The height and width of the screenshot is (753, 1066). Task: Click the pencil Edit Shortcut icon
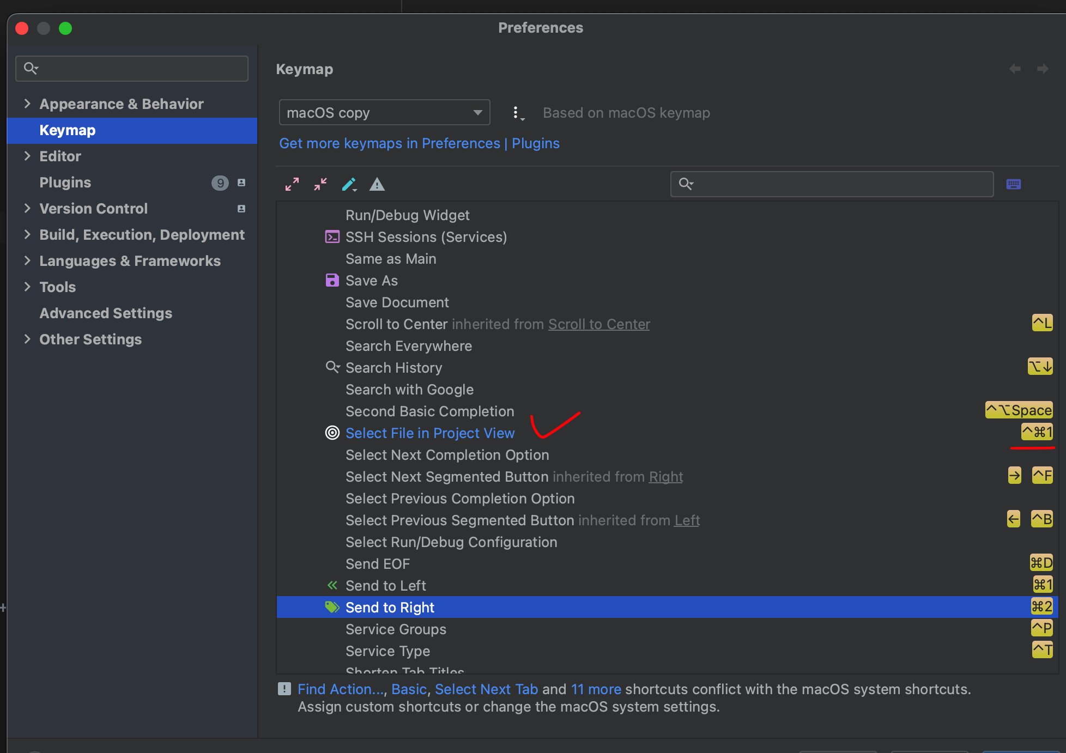point(349,184)
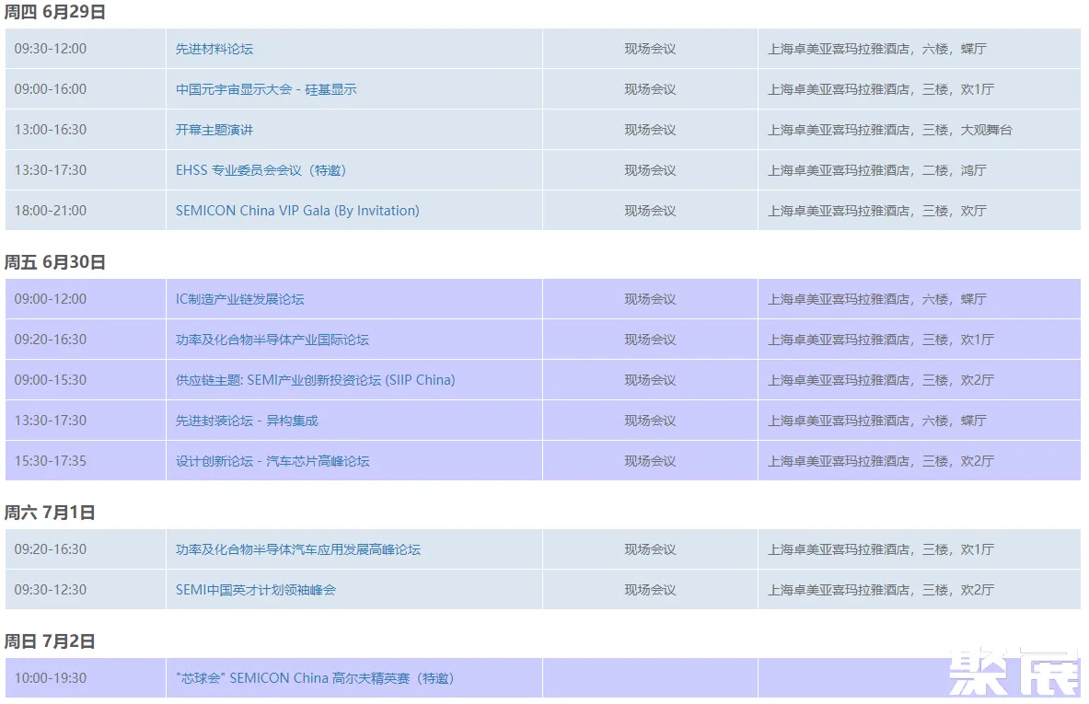Image resolution: width=1089 pixels, height=704 pixels.
Task: Click 功率及化合物半导体汽车应用发展高峰论坛 link
Action: pos(297,549)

▶ _Directions_:
Write out all of the lines above word for word, leaving out the pictures.

▶ _Result below_:
The height and width of the screenshot is (753, 1066). Task: Click the pencil Edit Shortcut icon
point(349,184)
Image resolution: width=1089 pixels, height=704 pixels.
Task: Click 功率及化合物半导体汽车应用发展高峰论坛 link
Action: pos(297,549)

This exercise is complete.